## What you need to do
Retype all the data word for word.

----- Records supplied -----

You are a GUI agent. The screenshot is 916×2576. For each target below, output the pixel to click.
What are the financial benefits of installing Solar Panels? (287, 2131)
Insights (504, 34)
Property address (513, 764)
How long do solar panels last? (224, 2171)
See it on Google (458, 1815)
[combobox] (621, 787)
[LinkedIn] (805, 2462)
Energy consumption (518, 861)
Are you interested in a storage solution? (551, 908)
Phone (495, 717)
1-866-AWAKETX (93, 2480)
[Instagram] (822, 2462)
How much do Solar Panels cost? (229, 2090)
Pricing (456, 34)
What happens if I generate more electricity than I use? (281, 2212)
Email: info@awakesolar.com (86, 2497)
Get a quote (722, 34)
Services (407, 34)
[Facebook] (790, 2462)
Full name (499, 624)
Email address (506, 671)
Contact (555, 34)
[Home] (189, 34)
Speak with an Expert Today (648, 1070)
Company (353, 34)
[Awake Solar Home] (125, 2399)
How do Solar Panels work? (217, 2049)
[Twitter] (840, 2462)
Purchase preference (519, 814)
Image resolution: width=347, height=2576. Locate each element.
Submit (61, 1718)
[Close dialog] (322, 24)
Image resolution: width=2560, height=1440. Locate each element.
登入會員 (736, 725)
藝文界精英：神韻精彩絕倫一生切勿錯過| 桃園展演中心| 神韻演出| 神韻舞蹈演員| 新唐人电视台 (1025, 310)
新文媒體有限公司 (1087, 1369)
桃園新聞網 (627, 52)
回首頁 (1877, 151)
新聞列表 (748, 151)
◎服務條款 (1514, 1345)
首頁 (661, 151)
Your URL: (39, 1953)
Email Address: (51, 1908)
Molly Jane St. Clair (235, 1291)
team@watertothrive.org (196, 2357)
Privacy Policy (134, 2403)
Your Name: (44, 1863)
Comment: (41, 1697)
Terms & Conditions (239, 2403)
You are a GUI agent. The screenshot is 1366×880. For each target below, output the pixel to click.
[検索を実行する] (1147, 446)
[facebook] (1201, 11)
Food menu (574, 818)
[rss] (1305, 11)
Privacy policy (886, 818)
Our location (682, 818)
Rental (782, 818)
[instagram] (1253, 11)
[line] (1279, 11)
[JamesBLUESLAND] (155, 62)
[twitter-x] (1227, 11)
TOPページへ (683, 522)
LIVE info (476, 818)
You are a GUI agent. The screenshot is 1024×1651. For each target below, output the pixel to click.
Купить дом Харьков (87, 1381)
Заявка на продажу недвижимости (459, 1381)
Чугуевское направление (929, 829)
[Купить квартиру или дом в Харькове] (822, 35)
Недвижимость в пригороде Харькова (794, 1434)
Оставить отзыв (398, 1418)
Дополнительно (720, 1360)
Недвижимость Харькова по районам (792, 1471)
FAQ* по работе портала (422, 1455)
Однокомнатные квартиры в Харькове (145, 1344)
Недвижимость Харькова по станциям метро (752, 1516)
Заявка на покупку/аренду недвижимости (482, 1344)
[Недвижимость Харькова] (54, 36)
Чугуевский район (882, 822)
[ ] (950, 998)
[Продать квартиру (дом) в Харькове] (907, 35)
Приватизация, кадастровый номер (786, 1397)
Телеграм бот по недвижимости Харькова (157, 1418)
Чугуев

-----

## Written solution
You are a GUI agent. The screenshot is 916×2576. For each target below, output the pixel to click.
What are the financial benefits of installing Solar Panels? (287, 2131)
Insights (504, 34)
Property address (513, 764)
How long do solar panels last? (224, 2171)
See it on Google (458, 1815)
[combobox] (621, 787)
[LinkedIn] (805, 2462)
Energy consumption (518, 861)
Are you interested in a storage solution? (551, 908)
Phone (495, 717)
1-866-AWAKETX (93, 2480)
[Instagram] (822, 2462)
How much do Solar Panels cost? (229, 2090)
Pricing (456, 34)
What happens if I generate more electricity than I use? (281, 2212)
Email: info@awakesolar.com (86, 2497)
Get a quote (722, 34)
Services (407, 34)
[Facebook] (790, 2462)
Full name (499, 624)
Email address (506, 671)
Contact (555, 34)
[Home] (189, 34)
Speak with an Expert Today (648, 1070)
Company (353, 34)
[Awake Solar Home] (125, 2399)
How do Solar Panels work? (217, 2049)
[Twitter] (840, 2462)
Purchase preference (519, 814)
Image resolution: width=347, height=2576. Locate each element.
Submit (61, 1718)
[Close dialog] (322, 24)
Image resolution: width=2560, height=1440. Locate each element.
登入會員 (736, 725)
藝文界精英：神韻精彩絕倫一生切勿錯過| 桃園展演中心| 神韻演出| 神韻舞蹈演員| 新唐人电视台 (1025, 310)
新文媒體有限公司 (1087, 1369)
桃園新聞網 (627, 52)
回首頁 (1877, 151)
新聞列表 (748, 151)
◎服務條款 (1514, 1345)
首頁 (661, 151)
Your URL: (39, 1953)
Email Address: (51, 1908)
Molly Jane St. Clair (235, 1291)
team@watertothrive.org (196, 2357)
Privacy Policy (134, 2403)
Your Name: (44, 1863)
Comment: (41, 1697)
Terms & Conditions (239, 2403)
You are a GUI agent. The screenshot is 1366×880. For each target below, output the pixel to click.
[検索を実行する] (1147, 446)
[facebook] (1201, 11)
Food menu (574, 818)
[rss] (1305, 11)
Privacy policy (886, 818)
Our location (682, 818)
Rental (782, 818)
[instagram] (1253, 11)
[line] (1279, 11)
[JamesBLUESLAND] (155, 62)
[twitter-x] (1227, 11)
TOPページへ (683, 522)
LIVE info (476, 818)
You are a GUI agent. The screenshot is 1024×1651. For each target below, output the pixel to click.
Купить дом Харьков (87, 1381)
Заявка на продажу недвижимости (459, 1381)
Чугуевское направление (929, 829)
[Купить квартиру или дом в Харькове] (822, 35)
Недвижимость в пригороде Харькова (794, 1434)
Оставить отзыв (398, 1418)
Дополнительно (720, 1360)
Недвижимость Харькова по районам (792, 1471)
FAQ* по работе портала (422, 1455)
Однокомнатные квартиры в Харькове (145, 1344)
Недвижимость Харькова по станциям метро (752, 1516)
Заявка на покупку/аренду недвижимости (482, 1344)
[Недвижимость Харькова] (54, 36)
Чугуевский район (882, 822)
[ ] (950, 998)
[Продать квартиру (дом) в Харькове] (907, 35)
Приватизация, кадастровый номер (786, 1397)
Телеграм бот по недвижимости Харькова (157, 1418)
Чугуев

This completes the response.